▶ [Data to process]

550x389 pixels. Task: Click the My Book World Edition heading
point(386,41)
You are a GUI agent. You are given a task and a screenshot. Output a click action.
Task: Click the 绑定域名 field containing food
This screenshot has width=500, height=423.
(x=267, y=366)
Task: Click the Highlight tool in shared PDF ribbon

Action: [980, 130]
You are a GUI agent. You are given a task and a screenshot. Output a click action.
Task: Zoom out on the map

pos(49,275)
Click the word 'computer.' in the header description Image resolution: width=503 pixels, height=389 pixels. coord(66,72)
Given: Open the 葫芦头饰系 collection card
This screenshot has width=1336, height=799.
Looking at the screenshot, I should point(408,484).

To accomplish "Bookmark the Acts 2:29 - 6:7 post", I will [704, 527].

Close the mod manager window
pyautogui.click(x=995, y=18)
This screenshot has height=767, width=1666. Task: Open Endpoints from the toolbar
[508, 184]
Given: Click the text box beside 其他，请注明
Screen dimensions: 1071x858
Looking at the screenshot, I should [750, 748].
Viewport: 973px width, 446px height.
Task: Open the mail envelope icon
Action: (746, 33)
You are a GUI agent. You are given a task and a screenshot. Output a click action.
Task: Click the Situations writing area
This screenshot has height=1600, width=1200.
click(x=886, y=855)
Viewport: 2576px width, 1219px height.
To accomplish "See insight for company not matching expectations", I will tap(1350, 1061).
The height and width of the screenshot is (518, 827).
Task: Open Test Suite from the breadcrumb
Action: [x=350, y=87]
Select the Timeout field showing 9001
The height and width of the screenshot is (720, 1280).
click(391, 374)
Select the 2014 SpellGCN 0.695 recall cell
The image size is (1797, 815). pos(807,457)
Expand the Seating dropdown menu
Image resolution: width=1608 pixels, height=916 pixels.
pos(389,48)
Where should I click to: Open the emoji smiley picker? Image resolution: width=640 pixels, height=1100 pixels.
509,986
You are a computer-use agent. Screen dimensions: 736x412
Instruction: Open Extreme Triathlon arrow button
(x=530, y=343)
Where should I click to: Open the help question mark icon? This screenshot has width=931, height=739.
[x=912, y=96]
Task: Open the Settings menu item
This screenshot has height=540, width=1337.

▶ [Task]
Restate the material word for word, leaving nothing out.

▶ [Exercise output]
550x389 pixels. Task: Click the My Book World Edition heading
point(386,41)
You are a GUI agent. You are given a task and a screenshot. Output a click action.
Task: Click the 绑定域名 field containing food
This screenshot has width=500, height=423.
(x=267, y=366)
Task: Click the Highlight tool in shared PDF ribbon

Action: [980, 130]
You are a GUI agent. You are given a task and a screenshot. Output a click action.
Task: Zoom out on the map

pos(49,275)
Click the word 'computer.' in the header description Image resolution: width=503 pixels, height=389 pixels. coord(66,72)
Given: Open the 葫芦头饰系 collection card
This screenshot has width=1336, height=799.
Looking at the screenshot, I should point(408,484).

To accomplish "Bookmark the Acts 2:29 - 6:7 post", I will [704, 527].

Close the mod manager window
pyautogui.click(x=995, y=18)
This screenshot has height=767, width=1666. Task: Open Endpoints from the toolbar
[508, 184]
Given: Click the text box beside 其他，请注明
Screen dimensions: 1071x858
Looking at the screenshot, I should [750, 748].
Viewport: 973px width, 446px height.
Task: Open the mail envelope icon
Action: (746, 33)
You are a GUI agent. You are given a task and a screenshot. Output a click action.
Task: Click the Situations writing area
This screenshot has height=1600, width=1200.
click(x=886, y=855)
Viewport: 2576px width, 1219px height.
To accomplish "See insight for company not matching expectations", I will tap(1350, 1061).
The height and width of the screenshot is (518, 827).
Task: Open Test Suite from the breadcrumb
Action: [x=350, y=87]
Select the Timeout field showing 9001
The height and width of the screenshot is (720, 1280).
click(391, 374)
Select the 2014 SpellGCN 0.695 recall cell
The image size is (1797, 815). pos(807,457)
Expand the Seating dropdown menu
Image resolution: width=1608 pixels, height=916 pixels.
pos(389,48)
Where should I click to: Open the emoji smiley picker? Image resolution: width=640 pixels, height=1100 pixels.
509,986
You are a computer-use agent. Screen dimensions: 736x412
Instruction: Open Extreme Triathlon arrow button
(x=530, y=343)
Where should I click to: Open the help question mark icon? This screenshot has width=931, height=739.
[x=912, y=96]
Task: Open the Settings menu item
This screenshot has height=540, width=1337.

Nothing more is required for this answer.